I just re-wrote this article, because the previous version was quite misleading and very unclear. I don't think what I've done is a model of clarity but is certainly more accurate than what was there before. I will try to create an illustrative diagram soon because this article really needs one. Worldtraveller 23:16, 30 Nov 2004 (UTC)

[edit] ET

This keeps going in circles. I made comments on User:Garglebutt's talk page asking him to remove ET, which he had just inserted, because it is orbit related while sidereal time is rotation-related. He removed ET but mis-commented the change but put in the spurious word "not" in his explanation - "not related to orbits" when he must have meant "related to orbits" or "not related to earth rotation." Now someone put it back in perhaps due to Garglebutt's muffed commentary. Pdn 04:42, 30 August 2005 (UTC)

Yep, whoops! Garglebutt / (talk) 11:03, 1 September 2005 (UTC)

No problem. It all got me thinking about another huge difference: sidereal time is longitude-dependent (different in Greenwich, Athens, Brazzaville and Anchorage), while ET rolls on serenely, the same everywhere on Earth (relative, for example, to TAI).Pdn 17:50, 1 September 2005 (UTC)

[edit] No units

the article states "Greenwich sidereal time and UT1 differ from each other by a constant rate (1.00273790935)" but there is no units given for the number.

Both GST and UT1 are times, so the number is a ratio and thus does not have any units. — Joe Kress 07:12, 30 December 2005 (UTC)
What does the 1. represent in the ratio? Greenwich Sidereal, or UT1? Beetlecat 19:31, 18 July 2007 (UTC)
UT1. GST is always longer than UT1. I'll clarify the article. — Joe Kress 04:30, 19 July 2007 (UTC)
Ahh, that clarifies much. Thank you. Beetlecat 18:08, 23 July 2007 (UTC)

[edit] Merge proposal

I propose a merge with sidereal day as they are one the measure unit for the other - so there is only one concept behind - and this would be consistent with the solar day related pages. Rlupsa 06:18, 5 October 2007 (UTC)
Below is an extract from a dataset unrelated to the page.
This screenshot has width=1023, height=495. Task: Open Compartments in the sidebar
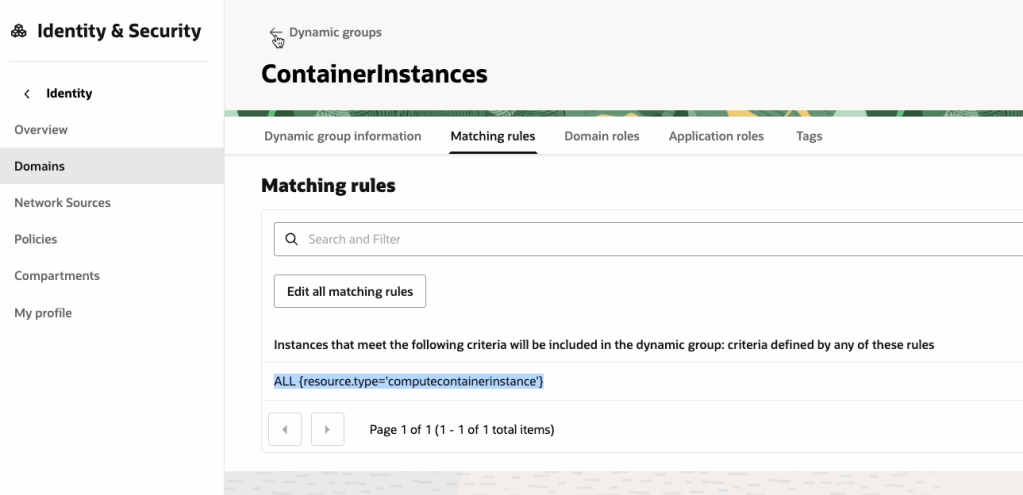[57, 276]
I have no objection. — Joe Kress 17:15, 5 October 2007 (UTC)
Merge in progress. Old talk page Talk:Sidereal day —Preceding unsigned comment added by Rlupsa (talkcontribs) 18:23, 14 October 2007 (UTC)

[edit] Solar time or standard time?

There is a text Unlike computing local solar time, differences are counted to the accuracy of measurement, not just in whole hours. However, AFAIK, solar time is local to the observer and depends exactly on its longitude, while standard time is related to time zones Rlupsa 06:18, 5 October 2007 (UTC)
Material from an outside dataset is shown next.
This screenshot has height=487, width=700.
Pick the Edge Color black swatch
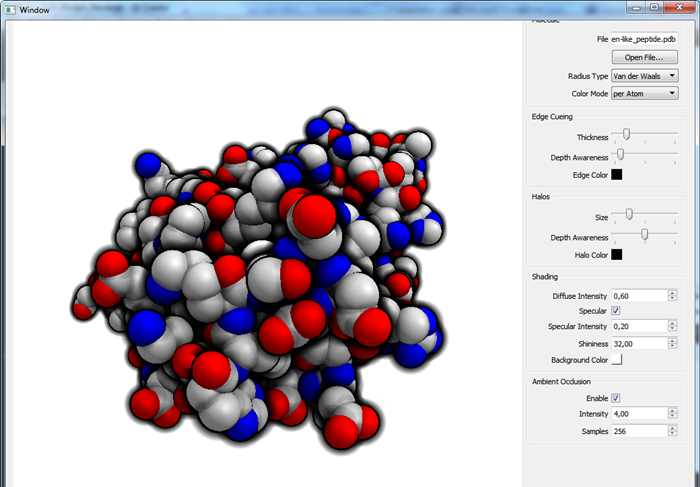click(x=617, y=175)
You are correct if the meaning in clarified to exclude legal or civilian time. — Joe Kress 17:15, 5 October 2007 (UTC)

[edit] Galactic view

This article is written from an Earth-centric perspective. Earth is not the only planet with sidereal time. For example, Mercury has a sidereal rotation period of 58.646 days. Would it be acceptable to make this article more about planets in general and less about Earth? Jecowa (talk) 13:19, 15 December 2007 (UTC)
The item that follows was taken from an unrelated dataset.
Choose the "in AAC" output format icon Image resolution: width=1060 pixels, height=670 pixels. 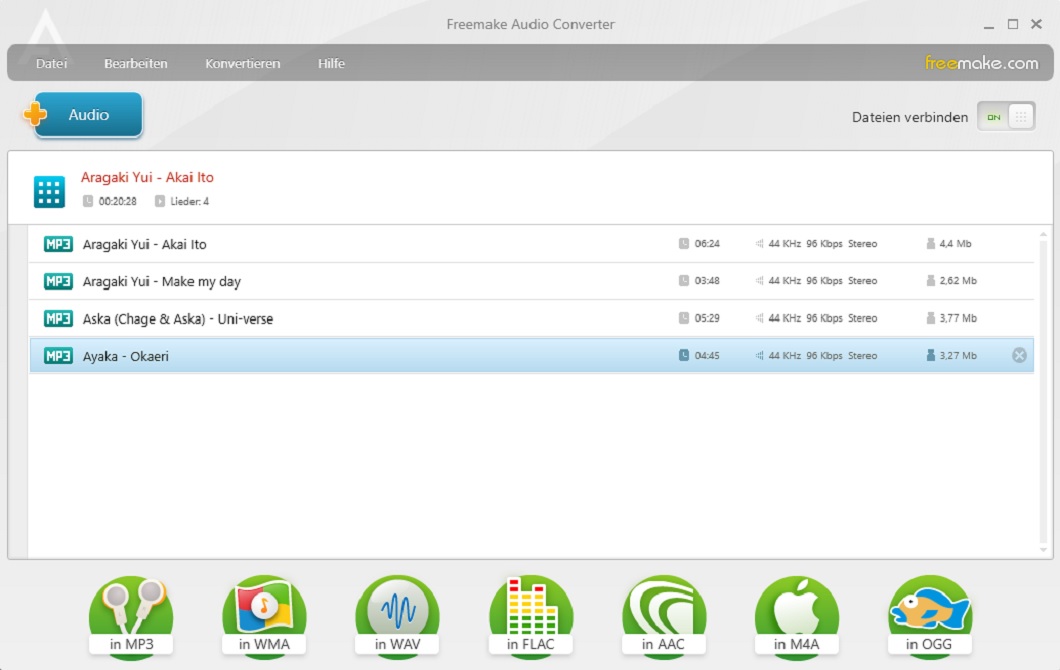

I am reverting your "galactic view", because their is no such thing. Nor does the article have a systemic bias because sidereal time is only defined for the Earth—no other planet can have sidereal time according to its astronomical definition. The United States Naval Observatory's Explanatory Supplement to the Astronomical Almanac (page 736) defines sidereal time as "the measure of time defined by the apparent diurnal motion of the catalog equinox; hence a measure of the rotation of the Earth with respect to the stars rather than the Sun". Catalog equinox is Earth's vernal equinox fixed on the celestial sphere at a specific date/time. By this definition, sidereal time is the angle measured toward the west between an observer's meridian and the vernal equinox, but stated in units of time, hours, minutes, and seconds, like 15:35:25. A specific kind of sidereal time is Greenwich sidereal time. But the vernal equinox is defined by Earth's orbit around the Sun and by Earth's equator, not by any other planet's orbit and equator.
Your concern is not with sidereal time, but with sidereal day, apparently defined with respect to the fixed stars in general, not with respect to a specific point on the celestial sphere. Rlupsa merged sidereal day with this article, sidereal time, in October. You are welcome to add another section to this article listing other planets' sidereal days, appropriately defined. — Joe Kress (talk) 04:48, 16 December 2007 (UTC)
Thank you for the explanation. I think there might be an article describing sidereal days on other planets. A sidereal day is the same as a rotation period, right? It seems from what you've told me that a sidereal day isn't using sidereal time at all. Is this correct? Should the sidereal day section be merged into the rotation period article?Jecowa (talk) 11:13, 16 December 2007 (UTC)
Good catch. Rotation period already lists all 'planets' (including the Sun, Moon and the dwarf planet Pluto). Another article devoted to Earth itself is Earth's rotation. The Explanatory Supplement defines sidereal day as "the interval of time between two successive transits of the catalog equinox", hence it only applies to Earth. Not only does Earth's sidereal day use sidereal time, but one sidereal day contains exactly 24 hours of sidereal time, where each sidereal hour is slightly shorter than a solar hour. On the other hand, extending sidereal day to other planets is stretching its definition. I think rotation period is a better term. — Joe Kress (talk) 21:27, 16 December 2007 (UTC)
The Explanatory Supplement is a bit confused. Although it defines the sidereal day as relative to the catalog equinox on p.736, elsewhere on pp.48, 52, & 701, it makes abundantly clear that it is relative to the moving vernal equinox, either the mean equinox for the mean sidereal day, or the true equinox (including nutation in right ascension) for the apparent sidereal day. — Joe Kress (talk) 02:13, 19 December 2007 (UTC)
Good job clearing up the confusing information conflicts in the rotation period article and sidereal time article. Jecowa (talk) 06:38, 19 December 2007 (UTC)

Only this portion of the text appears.